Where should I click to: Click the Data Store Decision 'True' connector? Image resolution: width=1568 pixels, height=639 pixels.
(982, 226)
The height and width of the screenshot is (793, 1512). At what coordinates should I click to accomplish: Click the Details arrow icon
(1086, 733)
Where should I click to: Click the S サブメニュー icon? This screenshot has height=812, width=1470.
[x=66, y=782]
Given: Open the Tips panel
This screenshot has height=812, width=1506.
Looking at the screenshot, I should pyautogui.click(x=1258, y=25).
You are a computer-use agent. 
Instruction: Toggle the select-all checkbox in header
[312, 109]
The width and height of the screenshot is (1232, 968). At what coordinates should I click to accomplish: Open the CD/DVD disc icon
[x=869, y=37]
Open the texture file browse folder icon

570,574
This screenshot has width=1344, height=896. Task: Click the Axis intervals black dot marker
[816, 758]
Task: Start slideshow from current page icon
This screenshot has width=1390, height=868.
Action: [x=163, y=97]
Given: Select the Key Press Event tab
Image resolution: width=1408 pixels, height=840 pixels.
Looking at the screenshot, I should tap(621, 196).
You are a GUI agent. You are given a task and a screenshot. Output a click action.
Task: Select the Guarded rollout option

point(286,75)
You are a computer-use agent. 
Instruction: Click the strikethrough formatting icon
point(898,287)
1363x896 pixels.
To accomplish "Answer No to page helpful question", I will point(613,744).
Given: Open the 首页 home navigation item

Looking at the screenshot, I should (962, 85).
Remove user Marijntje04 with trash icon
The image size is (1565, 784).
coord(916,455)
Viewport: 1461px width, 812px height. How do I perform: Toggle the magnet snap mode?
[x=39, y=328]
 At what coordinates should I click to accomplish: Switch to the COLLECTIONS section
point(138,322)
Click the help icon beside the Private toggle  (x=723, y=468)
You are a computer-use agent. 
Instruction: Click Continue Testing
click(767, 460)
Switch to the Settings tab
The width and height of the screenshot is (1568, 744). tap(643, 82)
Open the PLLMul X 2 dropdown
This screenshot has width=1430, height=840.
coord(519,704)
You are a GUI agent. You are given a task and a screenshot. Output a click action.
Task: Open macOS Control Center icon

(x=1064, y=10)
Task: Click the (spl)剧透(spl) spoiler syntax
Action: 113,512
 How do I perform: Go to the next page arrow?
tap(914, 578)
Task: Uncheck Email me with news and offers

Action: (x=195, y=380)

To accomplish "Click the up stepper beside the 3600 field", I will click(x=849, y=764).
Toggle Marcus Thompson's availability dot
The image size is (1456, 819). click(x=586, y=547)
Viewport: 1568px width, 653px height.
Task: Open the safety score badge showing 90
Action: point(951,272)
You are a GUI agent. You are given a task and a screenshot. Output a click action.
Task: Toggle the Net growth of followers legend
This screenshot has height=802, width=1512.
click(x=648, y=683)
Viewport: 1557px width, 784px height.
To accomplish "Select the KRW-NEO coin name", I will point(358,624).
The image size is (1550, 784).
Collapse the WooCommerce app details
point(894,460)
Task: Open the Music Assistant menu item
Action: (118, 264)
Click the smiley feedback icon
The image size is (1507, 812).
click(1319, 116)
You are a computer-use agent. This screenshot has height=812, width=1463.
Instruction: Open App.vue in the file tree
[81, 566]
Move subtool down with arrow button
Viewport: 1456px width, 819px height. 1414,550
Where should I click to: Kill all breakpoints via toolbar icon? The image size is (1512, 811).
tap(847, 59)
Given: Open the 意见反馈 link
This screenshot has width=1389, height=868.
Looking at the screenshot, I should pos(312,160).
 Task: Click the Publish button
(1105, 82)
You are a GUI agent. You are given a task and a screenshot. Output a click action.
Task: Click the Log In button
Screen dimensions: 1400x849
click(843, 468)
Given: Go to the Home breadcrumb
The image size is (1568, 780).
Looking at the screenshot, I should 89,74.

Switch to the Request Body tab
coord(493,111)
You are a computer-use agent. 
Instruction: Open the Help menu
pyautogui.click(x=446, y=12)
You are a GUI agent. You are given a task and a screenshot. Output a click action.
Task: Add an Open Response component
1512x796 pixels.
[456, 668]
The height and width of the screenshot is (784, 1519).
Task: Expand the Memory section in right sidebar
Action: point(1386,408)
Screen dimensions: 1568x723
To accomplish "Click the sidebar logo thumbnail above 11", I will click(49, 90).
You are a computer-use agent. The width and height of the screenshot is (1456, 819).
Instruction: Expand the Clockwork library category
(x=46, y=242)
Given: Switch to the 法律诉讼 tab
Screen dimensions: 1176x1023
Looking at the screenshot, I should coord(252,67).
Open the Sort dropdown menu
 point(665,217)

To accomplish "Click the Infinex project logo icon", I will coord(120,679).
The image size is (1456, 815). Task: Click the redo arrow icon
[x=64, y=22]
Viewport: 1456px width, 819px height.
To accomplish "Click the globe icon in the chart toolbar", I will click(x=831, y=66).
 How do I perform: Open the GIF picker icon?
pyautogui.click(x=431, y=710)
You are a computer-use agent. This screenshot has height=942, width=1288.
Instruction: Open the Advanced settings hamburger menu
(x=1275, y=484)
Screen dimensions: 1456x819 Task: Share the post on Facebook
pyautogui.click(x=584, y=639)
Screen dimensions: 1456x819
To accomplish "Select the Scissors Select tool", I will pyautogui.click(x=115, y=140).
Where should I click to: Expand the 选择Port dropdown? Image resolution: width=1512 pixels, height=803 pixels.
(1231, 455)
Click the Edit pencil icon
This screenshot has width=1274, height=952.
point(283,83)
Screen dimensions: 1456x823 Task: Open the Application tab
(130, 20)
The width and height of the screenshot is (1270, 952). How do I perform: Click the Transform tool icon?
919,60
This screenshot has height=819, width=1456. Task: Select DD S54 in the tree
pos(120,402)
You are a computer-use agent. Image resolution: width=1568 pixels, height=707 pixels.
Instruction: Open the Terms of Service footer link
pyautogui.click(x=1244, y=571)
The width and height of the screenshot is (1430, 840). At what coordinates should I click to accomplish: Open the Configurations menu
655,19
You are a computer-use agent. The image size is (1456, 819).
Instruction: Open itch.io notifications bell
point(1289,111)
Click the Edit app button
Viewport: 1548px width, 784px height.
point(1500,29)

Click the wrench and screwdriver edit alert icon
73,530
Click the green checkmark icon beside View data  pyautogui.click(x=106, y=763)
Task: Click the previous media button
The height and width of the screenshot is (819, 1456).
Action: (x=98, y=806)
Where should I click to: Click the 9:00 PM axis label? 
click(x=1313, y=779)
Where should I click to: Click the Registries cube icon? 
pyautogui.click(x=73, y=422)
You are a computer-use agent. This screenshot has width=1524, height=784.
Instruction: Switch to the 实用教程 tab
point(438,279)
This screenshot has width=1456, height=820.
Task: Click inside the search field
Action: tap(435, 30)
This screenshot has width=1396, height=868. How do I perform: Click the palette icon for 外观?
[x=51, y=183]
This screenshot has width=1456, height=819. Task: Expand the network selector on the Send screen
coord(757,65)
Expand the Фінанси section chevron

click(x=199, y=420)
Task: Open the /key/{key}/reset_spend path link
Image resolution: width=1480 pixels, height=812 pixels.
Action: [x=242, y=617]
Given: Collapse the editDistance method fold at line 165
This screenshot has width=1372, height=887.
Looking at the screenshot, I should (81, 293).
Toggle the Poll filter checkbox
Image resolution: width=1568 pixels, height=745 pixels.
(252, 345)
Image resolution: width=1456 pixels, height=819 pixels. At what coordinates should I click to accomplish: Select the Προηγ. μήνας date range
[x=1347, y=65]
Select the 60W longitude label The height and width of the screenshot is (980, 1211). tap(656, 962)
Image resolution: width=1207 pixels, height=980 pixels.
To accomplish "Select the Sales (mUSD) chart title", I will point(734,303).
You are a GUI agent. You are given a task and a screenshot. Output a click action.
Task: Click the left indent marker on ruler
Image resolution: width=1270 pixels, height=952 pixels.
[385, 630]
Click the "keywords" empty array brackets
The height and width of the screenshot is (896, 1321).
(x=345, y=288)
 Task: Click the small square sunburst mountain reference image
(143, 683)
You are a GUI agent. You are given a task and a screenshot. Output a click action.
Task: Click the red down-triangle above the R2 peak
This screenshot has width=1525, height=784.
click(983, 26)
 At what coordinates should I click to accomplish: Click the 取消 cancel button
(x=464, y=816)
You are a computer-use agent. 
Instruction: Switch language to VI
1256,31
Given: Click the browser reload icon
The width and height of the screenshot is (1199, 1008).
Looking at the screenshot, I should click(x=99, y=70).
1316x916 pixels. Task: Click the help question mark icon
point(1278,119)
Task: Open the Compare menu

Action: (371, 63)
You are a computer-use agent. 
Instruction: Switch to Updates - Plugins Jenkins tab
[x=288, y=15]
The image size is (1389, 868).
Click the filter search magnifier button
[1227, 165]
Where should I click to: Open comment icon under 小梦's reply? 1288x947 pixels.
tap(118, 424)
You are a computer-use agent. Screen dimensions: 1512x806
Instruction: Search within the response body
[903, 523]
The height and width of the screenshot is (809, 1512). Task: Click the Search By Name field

++++++

**EXERCISE**:
Take each line in the listing that has the word "above" and copy it.

**OUTPUT FOR THIS TASK**:
To accomplish "Click the sidebar logo thumbnail above 11", I will click(49, 90).
Task: Click the red down-triangle above the R2 peak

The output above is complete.